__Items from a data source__
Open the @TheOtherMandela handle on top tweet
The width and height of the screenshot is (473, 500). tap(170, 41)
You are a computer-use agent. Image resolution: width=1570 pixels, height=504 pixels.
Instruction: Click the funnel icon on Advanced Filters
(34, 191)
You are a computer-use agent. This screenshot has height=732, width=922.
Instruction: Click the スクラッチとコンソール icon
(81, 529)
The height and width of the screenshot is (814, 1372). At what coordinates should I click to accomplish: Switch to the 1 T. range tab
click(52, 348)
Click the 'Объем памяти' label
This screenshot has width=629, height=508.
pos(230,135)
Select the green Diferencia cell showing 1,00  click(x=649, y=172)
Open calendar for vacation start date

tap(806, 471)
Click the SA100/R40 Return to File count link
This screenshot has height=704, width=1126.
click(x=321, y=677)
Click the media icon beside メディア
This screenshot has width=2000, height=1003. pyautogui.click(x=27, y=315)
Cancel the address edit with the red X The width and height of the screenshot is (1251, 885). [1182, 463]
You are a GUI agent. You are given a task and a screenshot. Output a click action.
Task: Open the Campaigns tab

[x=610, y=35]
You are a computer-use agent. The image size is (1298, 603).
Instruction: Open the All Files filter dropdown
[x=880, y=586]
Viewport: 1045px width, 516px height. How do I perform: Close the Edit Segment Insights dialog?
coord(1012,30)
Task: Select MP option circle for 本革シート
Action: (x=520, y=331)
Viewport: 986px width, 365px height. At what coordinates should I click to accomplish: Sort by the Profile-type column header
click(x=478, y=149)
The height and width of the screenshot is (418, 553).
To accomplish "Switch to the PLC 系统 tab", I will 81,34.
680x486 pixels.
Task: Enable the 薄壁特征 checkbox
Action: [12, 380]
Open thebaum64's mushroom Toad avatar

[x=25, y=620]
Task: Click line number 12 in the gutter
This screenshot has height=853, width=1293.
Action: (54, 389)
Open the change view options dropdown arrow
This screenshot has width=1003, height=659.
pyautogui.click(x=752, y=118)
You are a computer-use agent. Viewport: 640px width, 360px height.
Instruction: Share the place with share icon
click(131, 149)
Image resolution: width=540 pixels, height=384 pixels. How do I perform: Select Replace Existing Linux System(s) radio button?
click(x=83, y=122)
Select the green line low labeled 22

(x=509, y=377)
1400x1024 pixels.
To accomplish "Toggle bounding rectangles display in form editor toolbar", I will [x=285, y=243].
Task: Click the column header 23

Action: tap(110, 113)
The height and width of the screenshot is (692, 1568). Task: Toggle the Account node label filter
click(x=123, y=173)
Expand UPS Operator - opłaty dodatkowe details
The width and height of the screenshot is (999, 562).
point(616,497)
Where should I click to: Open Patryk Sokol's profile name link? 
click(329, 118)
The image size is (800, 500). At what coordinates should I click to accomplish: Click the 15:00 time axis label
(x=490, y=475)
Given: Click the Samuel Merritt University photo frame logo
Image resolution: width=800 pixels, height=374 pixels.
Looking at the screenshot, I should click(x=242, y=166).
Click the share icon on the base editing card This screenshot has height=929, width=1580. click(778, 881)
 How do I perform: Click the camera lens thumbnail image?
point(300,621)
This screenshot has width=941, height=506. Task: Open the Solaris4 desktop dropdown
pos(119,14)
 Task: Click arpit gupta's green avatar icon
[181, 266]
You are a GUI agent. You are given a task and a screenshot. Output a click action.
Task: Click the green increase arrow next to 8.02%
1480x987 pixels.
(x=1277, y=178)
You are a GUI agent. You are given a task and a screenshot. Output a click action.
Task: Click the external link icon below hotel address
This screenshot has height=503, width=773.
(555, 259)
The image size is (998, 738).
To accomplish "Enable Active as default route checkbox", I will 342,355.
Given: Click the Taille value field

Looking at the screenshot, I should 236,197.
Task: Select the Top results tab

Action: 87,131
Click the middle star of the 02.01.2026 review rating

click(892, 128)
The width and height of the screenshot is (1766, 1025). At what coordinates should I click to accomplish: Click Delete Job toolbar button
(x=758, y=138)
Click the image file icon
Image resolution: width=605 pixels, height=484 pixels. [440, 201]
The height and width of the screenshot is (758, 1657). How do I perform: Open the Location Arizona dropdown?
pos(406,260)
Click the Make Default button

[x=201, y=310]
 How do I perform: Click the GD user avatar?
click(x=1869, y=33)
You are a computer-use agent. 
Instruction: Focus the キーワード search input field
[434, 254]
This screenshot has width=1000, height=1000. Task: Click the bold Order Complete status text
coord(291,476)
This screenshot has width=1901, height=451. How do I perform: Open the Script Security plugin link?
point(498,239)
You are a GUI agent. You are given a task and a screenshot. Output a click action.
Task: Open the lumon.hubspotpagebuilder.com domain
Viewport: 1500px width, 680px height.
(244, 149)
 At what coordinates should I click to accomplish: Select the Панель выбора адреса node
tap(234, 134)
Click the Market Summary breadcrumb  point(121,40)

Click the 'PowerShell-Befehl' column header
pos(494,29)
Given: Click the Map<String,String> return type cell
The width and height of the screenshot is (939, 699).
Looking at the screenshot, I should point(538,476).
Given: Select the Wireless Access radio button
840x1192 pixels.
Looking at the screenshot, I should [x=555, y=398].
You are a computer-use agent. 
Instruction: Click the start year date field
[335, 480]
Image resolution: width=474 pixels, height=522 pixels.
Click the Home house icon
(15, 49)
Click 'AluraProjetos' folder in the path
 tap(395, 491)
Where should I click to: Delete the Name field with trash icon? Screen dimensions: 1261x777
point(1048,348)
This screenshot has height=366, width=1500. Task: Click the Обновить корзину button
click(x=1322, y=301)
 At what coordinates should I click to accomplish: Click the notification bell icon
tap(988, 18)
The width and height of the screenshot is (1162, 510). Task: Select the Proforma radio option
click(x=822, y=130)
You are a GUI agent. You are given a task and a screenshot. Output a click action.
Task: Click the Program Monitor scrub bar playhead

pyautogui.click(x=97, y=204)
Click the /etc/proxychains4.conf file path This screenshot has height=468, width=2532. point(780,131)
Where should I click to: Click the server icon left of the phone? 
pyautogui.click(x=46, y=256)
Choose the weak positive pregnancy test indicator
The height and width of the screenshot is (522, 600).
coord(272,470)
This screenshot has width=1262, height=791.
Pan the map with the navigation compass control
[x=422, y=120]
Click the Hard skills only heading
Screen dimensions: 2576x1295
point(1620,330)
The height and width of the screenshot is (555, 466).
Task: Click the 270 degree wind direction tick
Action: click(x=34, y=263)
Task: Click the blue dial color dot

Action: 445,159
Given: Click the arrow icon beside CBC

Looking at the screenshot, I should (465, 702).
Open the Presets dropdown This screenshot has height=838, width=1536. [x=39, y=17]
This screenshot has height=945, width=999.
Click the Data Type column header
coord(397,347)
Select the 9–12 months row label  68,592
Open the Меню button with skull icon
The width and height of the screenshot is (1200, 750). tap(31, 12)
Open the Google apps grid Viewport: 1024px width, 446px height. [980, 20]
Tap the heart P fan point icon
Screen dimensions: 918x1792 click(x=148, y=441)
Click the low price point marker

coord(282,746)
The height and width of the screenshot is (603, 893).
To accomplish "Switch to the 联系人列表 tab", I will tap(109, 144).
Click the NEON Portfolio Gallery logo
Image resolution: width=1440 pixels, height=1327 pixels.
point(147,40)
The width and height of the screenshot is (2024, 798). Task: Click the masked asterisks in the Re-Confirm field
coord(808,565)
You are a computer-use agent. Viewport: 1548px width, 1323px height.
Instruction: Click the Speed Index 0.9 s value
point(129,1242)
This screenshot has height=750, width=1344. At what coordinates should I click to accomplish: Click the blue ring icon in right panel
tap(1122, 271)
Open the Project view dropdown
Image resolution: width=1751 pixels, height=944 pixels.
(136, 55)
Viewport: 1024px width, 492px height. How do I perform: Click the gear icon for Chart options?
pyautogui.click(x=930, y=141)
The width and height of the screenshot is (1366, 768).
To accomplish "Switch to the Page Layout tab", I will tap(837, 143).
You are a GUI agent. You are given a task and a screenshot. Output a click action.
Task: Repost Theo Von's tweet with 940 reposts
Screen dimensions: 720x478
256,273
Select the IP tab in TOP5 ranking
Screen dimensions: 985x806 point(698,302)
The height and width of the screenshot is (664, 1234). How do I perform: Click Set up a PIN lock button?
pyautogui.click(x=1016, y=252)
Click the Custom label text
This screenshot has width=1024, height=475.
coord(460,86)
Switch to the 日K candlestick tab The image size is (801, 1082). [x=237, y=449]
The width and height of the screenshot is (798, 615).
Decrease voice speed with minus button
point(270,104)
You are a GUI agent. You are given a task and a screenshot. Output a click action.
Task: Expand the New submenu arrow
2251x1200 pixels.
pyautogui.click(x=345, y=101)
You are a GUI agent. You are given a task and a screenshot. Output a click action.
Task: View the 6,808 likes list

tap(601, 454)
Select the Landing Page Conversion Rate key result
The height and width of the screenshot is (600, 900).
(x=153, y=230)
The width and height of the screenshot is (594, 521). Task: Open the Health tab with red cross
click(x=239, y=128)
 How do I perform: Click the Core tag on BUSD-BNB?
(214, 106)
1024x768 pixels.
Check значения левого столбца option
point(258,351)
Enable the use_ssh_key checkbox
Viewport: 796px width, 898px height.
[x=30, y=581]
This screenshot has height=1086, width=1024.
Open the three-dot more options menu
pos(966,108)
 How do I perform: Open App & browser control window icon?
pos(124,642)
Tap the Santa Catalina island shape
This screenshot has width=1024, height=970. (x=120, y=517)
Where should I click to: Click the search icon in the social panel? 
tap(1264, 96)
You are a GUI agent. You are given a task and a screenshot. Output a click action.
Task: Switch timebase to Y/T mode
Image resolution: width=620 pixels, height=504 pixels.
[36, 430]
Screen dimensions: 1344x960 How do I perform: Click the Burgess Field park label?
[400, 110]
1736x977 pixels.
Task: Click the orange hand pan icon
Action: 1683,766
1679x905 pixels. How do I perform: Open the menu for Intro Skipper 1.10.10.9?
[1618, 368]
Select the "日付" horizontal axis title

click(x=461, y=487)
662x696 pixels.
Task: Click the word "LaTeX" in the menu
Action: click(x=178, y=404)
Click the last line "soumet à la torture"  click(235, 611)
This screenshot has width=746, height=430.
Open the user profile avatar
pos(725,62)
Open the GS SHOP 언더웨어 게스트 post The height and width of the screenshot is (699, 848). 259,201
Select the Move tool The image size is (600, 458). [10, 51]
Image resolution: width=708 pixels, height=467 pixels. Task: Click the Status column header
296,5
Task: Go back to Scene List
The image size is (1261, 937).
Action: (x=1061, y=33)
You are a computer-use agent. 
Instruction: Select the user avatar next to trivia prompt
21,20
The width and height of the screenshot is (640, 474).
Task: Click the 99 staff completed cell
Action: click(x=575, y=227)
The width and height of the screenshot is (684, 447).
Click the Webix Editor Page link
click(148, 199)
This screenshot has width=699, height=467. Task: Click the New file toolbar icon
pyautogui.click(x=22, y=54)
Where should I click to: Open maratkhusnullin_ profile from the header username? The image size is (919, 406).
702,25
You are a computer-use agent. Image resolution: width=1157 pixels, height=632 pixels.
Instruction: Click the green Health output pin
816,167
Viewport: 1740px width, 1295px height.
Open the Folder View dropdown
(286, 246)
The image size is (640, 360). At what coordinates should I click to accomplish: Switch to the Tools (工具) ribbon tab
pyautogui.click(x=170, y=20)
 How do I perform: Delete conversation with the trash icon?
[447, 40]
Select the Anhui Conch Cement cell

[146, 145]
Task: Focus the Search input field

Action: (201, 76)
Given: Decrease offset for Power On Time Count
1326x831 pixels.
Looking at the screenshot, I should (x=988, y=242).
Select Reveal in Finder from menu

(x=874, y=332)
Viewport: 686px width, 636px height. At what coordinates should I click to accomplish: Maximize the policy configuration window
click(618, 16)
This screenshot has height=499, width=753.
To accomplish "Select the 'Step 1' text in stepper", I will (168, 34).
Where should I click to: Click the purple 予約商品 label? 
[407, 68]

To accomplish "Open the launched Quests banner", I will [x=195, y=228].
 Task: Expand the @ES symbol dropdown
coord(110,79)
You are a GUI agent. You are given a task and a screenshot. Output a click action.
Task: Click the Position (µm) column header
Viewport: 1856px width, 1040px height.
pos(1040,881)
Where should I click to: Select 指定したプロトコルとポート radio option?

__Task item__
From the opening line of the data above through the line holding "Task: Click line number 12 in the gutter", give every line again exactly as it stands.

__Solution to this task__
Open the @TheOtherMandela handle on top tweet
The width and height of the screenshot is (473, 500). tap(170, 41)
You are a computer-use agent. Image resolution: width=1570 pixels, height=504 pixels.
Instruction: Click the funnel icon on Advanced Filters
(34, 191)
You are a computer-use agent. This screenshot has height=732, width=922.
Instruction: Click the スクラッチとコンソール icon
(81, 529)
The height and width of the screenshot is (814, 1372). At what coordinates should I click to accomplish: Switch to the 1 T. range tab
click(52, 348)
Click the 'Объем памяти' label
This screenshot has width=629, height=508.
pos(230,135)
Select the green Diferencia cell showing 1,00  click(x=649, y=172)
Open calendar for vacation start date

tap(806, 471)
Click the SA100/R40 Return to File count link
This screenshot has height=704, width=1126.
click(x=321, y=677)
Click the media icon beside メディア
This screenshot has width=2000, height=1003. pyautogui.click(x=27, y=315)
Cancel the address edit with the red X The width and height of the screenshot is (1251, 885). [1182, 463]
You are a GUI agent. You are given a task and a screenshot. Output a click action.
Task: Open the Campaigns tab

[x=610, y=35]
You are a computer-use agent. The image size is (1298, 603).
Instruction: Open the All Files filter dropdown
[x=880, y=586]
Viewport: 1045px width, 516px height. How do I perform: Close the Edit Segment Insights dialog?
coord(1012,30)
Task: Select MP option circle for 本革シート
Action: (x=520, y=331)
Viewport: 986px width, 365px height. At what coordinates should I click to accomplish: Sort by the Profile-type column header
click(x=478, y=149)
The height and width of the screenshot is (418, 553).
To accomplish "Switch to the PLC 系统 tab", I will 81,34.
680x486 pixels.
Task: Enable the 薄壁特征 checkbox
Action: [12, 380]
Open thebaum64's mushroom Toad avatar

[x=25, y=620]
Task: Click line number 12 in the gutter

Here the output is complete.